Supporters of liberty are alarmed by the way recent elections have shown that the American people have largely abandoned the values that made this country great. The knee jerk response to this is to spend more time, energy, and resources on better election results. However, our politics are actually a result of what has happened in our education system over the last several generations. Our school systems — driven almost entirely by progressives with a worldview hostile to freedom — has produced political and media leaders that reflect such views. Elections are a lag behind the big forces of change — media, culture, entertainment, and the biggest (in my opinion), education. For decades the American education system has advocated more government, less freedom, and a social order that often opposes the country’s most fundamental values. Is it any surprise that our elections have generated similar results?
Frankly, it has always been a romantic notion to think that government driven schools would create a system that would hold the governing authorities accountable. Education in a free society should be about the development of critical thinking among students in order to hold its government in check. Instead, our education system is more about promoting radical agendas and creating a population that is compliant, rather than independent. How can a people know how to hold government accountable, if the government is teaching the people what it can and cannot do? It is beyond naive to think that such a notion is anything more than fiction. We have tried this for years, but clearly it does not work, as we see a nation that continues to gravitate increasingly to serfdom.
Frankly, it has always been a romantic notion to think that government driven schools would create a system that would hold the governing authorities accountable.
As a result, we need to develop a widespread “private school system” that will instill the best values and philosophies in the form of quality education. This system will need to be different than previous attempts by Christian schools to provide for education. It should not be a means to augment a church’s income, but will be a powerful vehicle to change minds and lives. One of the latent benefits for churches would be that it would become a way to attract new members as people in the community see that such congregations are relevant on a daily basis, reaching the lives of the neighborhoods they are in. It would be important mission work in the communities where these churches exists. I often hear churches talk about how important it is to be relevant. There is nothing churches could do to be more relevant than meeting the education and spiritual needs of the communities in which they exist. People are not looking for contemporary services or multi-purpose gyms, but churches that will profoundly change their lives — every aspect of their lives.

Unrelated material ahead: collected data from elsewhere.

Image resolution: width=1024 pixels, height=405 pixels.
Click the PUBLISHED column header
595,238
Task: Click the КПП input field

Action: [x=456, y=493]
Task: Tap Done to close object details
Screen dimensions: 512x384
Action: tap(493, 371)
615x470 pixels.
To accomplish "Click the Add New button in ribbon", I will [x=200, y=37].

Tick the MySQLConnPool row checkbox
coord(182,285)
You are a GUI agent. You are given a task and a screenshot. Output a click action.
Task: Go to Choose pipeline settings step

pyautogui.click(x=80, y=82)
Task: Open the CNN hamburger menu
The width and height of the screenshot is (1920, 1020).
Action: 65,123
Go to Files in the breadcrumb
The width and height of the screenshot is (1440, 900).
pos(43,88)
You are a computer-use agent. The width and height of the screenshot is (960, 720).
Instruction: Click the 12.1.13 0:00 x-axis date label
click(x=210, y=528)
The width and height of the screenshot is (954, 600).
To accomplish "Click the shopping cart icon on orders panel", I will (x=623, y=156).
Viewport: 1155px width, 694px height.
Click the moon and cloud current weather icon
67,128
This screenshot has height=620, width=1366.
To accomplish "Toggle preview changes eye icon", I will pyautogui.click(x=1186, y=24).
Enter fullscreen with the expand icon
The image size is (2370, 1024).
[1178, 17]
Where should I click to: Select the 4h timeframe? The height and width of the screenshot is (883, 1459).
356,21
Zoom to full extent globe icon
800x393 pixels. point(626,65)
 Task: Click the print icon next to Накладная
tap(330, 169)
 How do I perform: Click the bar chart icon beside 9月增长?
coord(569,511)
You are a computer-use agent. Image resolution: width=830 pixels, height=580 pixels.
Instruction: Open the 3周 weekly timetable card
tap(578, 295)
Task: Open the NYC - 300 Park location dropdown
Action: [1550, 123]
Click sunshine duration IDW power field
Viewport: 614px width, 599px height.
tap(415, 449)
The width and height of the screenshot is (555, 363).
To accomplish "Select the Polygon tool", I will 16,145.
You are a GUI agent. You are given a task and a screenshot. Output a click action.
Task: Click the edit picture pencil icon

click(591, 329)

I do not believe this private system needs to be under a single umbrella. In fact, autonomy might make them easier to grow with fewer external encumbrances. However, in order to successfully challenge the government’s stronghold on education, it will be very important for this program to have the following elements.
1) These schools would be affordable to everyone. They would be on a sliding scale and individuals would pay in direct proportion to their ability. For those who cannot afford such schools at all, parents and kids would need to volunteer a certain number of hours to the institution, but no student should be turned down. This would be as much to assure the commitment of the parents as it would anything else. It is imperative that they are very affordable in order to directly compete against government schools.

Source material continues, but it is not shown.